Sex starvation among a species of parasite which causes the fatal disease African Sleeping Sickness could eventually make the bug go extinct, according to Scottish scientists.

A team of researchers from the University of Glasgow have been examining the single-celled organism Trypanosoma brucei gambiense (T.b. gambiense), which has existed for thousands of years.

Originally an animal parasite, T.b. gambiense ‘jumped’ into the human population within the last 10,000 years, at a time when livestock farming was developing in West Africa.

The team discovered that it reproduces by cloning itself rather than through sexual reproduction - meaning that every version infecting something today is a direct copy of an ancient microbe from the dim and distant past.

And this lack of sex in its life cycle may be leading the bug into an evolutionary dead end which may lead to its eventual extinction.

T.b. gambiense is transmitted to humans by the bite of tsetse flies, and once in the bloodstream can lie dormant for months or years without causing symptoms.

Infected people suffer increasing damage to their nervous system, until they eventually lapse into a come, the symptom which gives sleeping sickness its name.

Although the risk of contacting the infection is small, sleeping sickness kills thousands of people each year in sub-Saharan Africa and there is currently no vaccine against the disease.

Researchers from the University’s Wellcome Trust Centre for Molecular Parasitology in the Institute of Biodiversity, Animal Health and Comparative Medicine spent months that sequencing the genomes of the parasite and discovered it is made up entirely of asexual clones descended from a single ancestor.

The study’s lead author, Dr Willie Weir, said: “We’ve discovered that the parasite causing African Sleeping Sickness has existed for thousands of years without having sex and is now suffering the consequences of this strategy.

“An organism’s genetic blueprint is encoded in DNA packaged within structures called chromosomes. Most organisms have two copies of each chromosome and, through sexual reproduction, the DNA within the chromosomes can recombine randomly, in effect shuffling the deck of DNA cards.

“This process generates genetic diversity and, through natural selection, undesirable combinations and mutations are eliminated from the population, promoting long-term survival of the species.

The team’s research has shown that T.b. gambiense arose from a single individual parasite within the last ten millennia and, over time, mutations have accumulated on each chromosome copy.

Dr Weir added: “Some organisms appear not to have sex at all.
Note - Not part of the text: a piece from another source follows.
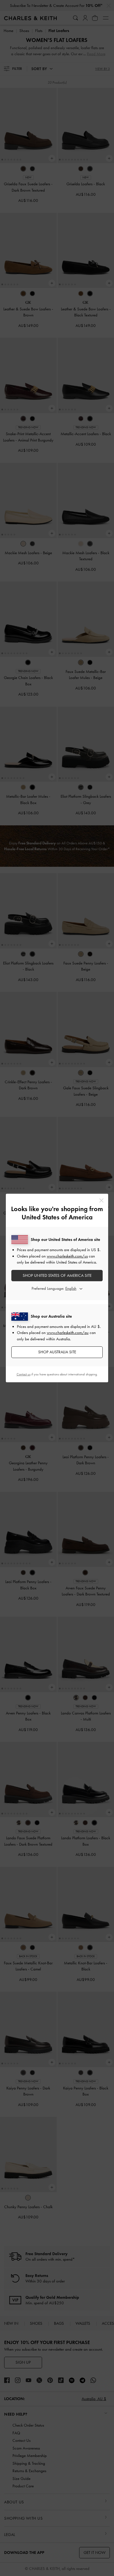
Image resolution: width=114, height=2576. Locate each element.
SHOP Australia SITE (57, 1351)
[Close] (101, 1200)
Evolutionary theory predicts that they should face extinction in the long-term and that a lack of sexual recombination should leave a characteristic genetic ‘signature’ in their DNA. While being theoretically predicted for almost 20 years, evidence for this signature has been elusive.”

Dr Annette MacLeod, senior author on the paper, believes that the parasite's unusual method of reproduction would likely spell its doom, as it makes it easier to develop drugs which can combat it.

She said: “Essentially, the parasite compensates for its lack of sex by overwriting mutations through ‘copying and pasting’ DNA from one chromosome to another.

"However, our study suggests that this can only go some way to compensating for a lack of sex. Theoretically, this parasite species cannot survive indefinitely without sex and the predicted consequence of this is that it will become extinct in the long-term.

“In the near to medium term, though, identifying this weakness in the parasite could help researchers find ways to develop new forms of treatment for sleeping sickness which build on our findings. For example, the inability of individuals to share genetic information with each other could hamper the ability of the organism to develop resistance to multiple drugs.”